## Task data:
--------------------------------------------------
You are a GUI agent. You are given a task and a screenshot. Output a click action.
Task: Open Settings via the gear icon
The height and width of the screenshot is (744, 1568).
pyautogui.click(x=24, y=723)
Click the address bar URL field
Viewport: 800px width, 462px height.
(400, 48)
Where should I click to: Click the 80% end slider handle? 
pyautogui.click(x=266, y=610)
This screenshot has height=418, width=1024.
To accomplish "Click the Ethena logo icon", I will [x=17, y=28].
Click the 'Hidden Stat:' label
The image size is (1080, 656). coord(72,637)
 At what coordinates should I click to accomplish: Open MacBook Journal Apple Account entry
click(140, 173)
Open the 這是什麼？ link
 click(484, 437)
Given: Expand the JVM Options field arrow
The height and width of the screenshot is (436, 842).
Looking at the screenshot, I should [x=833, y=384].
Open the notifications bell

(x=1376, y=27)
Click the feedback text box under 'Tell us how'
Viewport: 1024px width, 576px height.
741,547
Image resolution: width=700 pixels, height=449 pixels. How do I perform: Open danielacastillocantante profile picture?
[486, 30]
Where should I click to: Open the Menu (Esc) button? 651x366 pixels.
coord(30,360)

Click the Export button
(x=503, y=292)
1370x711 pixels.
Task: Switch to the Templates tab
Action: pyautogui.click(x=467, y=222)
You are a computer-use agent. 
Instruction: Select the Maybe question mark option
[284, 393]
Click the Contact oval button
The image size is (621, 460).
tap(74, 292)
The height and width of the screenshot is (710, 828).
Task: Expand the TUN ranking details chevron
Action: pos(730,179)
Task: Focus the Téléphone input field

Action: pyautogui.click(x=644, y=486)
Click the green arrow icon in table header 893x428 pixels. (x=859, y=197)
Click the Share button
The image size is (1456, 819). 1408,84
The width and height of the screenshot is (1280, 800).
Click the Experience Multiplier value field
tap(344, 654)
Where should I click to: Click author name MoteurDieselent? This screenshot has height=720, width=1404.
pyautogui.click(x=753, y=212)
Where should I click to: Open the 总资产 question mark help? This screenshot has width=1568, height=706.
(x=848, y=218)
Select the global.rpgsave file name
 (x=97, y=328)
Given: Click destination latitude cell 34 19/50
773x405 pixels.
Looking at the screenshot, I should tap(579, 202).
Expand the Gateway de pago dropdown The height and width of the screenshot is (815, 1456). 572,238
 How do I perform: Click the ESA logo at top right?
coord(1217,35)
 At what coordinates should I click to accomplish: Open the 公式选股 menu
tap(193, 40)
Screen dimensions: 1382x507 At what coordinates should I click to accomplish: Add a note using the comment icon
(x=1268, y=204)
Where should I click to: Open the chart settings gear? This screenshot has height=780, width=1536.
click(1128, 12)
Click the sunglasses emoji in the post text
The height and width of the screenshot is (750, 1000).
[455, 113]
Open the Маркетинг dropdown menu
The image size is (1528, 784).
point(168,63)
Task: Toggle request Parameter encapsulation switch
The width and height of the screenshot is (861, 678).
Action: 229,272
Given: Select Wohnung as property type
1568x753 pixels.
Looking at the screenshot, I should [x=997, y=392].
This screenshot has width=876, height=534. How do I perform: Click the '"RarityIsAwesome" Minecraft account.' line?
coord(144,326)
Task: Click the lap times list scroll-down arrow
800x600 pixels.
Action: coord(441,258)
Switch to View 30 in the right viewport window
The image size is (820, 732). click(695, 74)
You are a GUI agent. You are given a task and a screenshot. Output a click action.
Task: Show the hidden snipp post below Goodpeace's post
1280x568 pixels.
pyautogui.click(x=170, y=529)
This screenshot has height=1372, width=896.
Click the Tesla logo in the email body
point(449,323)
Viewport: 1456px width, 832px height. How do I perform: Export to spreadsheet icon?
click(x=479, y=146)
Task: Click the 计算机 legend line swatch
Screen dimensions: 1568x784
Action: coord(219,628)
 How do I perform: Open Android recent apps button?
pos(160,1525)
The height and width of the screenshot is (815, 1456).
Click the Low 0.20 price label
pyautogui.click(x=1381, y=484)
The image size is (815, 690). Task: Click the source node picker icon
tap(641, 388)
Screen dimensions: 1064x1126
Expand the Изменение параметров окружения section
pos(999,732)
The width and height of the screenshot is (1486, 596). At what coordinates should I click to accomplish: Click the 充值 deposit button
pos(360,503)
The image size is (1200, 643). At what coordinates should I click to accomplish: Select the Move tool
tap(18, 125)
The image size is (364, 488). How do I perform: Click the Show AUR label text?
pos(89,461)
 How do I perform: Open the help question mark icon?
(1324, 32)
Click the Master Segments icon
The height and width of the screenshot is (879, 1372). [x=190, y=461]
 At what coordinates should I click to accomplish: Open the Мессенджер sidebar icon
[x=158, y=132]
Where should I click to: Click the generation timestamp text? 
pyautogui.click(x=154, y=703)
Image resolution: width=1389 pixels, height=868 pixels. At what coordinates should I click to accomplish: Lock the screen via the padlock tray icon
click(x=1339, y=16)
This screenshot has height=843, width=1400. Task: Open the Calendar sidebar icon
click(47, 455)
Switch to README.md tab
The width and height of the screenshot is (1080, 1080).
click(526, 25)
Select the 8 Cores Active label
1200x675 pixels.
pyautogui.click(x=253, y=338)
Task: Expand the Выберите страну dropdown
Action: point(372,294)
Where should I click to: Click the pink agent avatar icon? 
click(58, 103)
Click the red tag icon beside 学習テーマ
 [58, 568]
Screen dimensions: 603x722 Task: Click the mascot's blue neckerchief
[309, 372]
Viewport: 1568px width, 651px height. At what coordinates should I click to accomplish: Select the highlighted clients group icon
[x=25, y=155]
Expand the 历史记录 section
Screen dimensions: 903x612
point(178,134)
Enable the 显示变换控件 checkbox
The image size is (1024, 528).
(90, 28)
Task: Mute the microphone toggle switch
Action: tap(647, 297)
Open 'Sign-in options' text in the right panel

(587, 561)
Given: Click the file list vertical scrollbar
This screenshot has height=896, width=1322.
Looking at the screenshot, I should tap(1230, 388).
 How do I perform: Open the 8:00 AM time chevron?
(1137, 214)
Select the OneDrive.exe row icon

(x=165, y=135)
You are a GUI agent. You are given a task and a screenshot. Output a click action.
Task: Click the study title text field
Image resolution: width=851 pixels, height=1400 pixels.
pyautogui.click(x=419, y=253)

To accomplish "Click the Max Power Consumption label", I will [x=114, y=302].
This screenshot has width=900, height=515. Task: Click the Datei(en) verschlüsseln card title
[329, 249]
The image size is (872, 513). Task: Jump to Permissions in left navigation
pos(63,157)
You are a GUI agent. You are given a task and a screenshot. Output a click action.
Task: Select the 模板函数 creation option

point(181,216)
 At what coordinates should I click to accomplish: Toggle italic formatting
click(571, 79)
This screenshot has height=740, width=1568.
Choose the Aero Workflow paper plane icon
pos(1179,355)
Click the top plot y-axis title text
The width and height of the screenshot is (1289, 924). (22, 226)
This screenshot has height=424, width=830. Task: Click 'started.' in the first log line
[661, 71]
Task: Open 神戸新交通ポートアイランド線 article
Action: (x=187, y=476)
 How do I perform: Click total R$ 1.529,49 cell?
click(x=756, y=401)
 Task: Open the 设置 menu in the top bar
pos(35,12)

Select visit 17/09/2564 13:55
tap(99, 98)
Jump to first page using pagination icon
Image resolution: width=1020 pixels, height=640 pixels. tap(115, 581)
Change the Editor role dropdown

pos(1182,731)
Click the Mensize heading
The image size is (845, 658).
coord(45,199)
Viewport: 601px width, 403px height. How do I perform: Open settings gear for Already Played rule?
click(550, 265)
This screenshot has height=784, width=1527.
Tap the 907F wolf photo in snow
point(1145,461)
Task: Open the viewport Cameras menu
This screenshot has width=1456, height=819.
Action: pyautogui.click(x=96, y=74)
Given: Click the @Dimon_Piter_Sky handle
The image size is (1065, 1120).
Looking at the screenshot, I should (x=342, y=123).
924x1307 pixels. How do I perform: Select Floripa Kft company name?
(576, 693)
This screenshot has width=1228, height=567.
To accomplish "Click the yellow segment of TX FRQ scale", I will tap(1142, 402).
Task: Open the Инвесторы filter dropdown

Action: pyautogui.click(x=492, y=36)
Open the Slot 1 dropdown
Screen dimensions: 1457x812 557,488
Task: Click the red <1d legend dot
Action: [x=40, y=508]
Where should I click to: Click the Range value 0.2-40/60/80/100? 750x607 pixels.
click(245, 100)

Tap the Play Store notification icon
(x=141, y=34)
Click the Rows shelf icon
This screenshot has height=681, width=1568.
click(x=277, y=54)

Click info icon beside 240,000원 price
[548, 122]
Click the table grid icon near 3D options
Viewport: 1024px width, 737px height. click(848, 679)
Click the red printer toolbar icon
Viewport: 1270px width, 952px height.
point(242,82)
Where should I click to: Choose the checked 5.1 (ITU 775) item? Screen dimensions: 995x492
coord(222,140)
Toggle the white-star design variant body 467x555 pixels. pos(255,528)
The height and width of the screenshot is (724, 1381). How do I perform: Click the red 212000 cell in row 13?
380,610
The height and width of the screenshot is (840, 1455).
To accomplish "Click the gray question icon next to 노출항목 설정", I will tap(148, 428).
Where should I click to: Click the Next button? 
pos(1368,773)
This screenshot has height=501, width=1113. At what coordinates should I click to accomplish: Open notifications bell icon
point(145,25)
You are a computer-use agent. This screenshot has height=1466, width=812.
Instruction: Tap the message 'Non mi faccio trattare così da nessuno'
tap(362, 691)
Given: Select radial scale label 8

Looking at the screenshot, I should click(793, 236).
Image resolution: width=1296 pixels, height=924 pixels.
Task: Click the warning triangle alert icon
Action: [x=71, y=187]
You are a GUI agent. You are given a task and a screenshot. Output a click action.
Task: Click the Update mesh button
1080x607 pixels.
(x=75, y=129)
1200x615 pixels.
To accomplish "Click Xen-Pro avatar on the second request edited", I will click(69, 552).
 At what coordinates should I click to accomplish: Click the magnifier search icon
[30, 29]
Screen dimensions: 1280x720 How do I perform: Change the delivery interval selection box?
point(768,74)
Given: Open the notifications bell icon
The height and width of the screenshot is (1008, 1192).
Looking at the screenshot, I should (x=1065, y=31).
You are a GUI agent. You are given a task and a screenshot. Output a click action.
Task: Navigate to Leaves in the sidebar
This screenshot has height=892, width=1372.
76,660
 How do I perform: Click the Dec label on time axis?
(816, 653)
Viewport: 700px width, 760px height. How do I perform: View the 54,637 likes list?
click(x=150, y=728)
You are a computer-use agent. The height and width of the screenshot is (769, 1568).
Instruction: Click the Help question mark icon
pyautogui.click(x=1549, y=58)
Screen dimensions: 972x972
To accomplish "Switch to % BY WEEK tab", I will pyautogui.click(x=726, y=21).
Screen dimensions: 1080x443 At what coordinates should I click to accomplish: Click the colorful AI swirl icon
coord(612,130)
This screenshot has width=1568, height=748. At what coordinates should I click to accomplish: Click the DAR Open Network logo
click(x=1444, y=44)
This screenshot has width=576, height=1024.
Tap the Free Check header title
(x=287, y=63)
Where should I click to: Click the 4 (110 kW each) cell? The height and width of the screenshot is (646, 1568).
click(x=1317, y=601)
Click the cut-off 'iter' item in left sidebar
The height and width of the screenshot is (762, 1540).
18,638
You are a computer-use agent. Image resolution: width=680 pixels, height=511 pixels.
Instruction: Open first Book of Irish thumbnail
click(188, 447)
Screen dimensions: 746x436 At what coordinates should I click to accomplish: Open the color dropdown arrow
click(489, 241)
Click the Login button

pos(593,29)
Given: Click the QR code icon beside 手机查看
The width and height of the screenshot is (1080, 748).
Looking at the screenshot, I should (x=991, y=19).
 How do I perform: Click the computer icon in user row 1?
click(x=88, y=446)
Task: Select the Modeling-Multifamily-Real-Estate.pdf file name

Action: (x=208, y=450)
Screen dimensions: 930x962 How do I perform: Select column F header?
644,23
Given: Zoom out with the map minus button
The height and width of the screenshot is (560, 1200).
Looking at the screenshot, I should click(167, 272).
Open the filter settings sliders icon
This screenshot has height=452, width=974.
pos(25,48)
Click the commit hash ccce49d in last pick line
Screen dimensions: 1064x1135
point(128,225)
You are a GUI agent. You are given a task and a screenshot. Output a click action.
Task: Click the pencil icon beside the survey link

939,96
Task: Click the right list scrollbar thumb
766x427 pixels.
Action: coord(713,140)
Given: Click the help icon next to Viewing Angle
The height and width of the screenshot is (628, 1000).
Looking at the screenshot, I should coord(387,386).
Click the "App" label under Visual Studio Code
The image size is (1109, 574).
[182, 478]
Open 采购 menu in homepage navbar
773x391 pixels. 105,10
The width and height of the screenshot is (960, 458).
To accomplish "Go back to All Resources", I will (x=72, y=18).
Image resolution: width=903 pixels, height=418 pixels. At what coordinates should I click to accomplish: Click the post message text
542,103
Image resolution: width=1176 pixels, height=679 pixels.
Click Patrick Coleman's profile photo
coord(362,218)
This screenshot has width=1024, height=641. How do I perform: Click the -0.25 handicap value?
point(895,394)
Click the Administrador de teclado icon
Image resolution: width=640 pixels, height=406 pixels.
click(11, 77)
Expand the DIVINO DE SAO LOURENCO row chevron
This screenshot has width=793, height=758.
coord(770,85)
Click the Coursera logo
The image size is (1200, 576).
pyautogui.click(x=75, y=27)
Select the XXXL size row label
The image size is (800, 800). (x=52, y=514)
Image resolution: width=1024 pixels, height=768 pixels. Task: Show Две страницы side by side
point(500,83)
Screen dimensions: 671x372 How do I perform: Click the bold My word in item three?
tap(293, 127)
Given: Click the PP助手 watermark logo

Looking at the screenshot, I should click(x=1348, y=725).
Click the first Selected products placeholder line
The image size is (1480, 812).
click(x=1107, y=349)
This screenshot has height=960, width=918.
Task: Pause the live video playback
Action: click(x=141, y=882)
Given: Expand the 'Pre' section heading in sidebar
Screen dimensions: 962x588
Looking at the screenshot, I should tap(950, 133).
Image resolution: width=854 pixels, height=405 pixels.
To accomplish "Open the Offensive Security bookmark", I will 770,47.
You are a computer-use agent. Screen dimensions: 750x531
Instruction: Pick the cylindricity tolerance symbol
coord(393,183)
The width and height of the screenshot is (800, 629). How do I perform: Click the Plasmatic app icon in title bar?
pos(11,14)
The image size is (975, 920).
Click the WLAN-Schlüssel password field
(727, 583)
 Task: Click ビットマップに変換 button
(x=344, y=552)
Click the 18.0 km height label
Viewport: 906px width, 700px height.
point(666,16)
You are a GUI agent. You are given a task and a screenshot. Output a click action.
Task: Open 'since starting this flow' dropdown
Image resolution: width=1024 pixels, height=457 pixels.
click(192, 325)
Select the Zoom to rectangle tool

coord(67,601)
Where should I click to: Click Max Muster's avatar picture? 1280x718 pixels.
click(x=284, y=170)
--------------------------------------------------
## Given exercise:
List every line of the material above that contains the string "Jump". Case counts, so match the capitalization exactly.

## Answer:
The image size is (872, 513). Task: Jump to Permissions in left navigation
Jump to first page using pagination icon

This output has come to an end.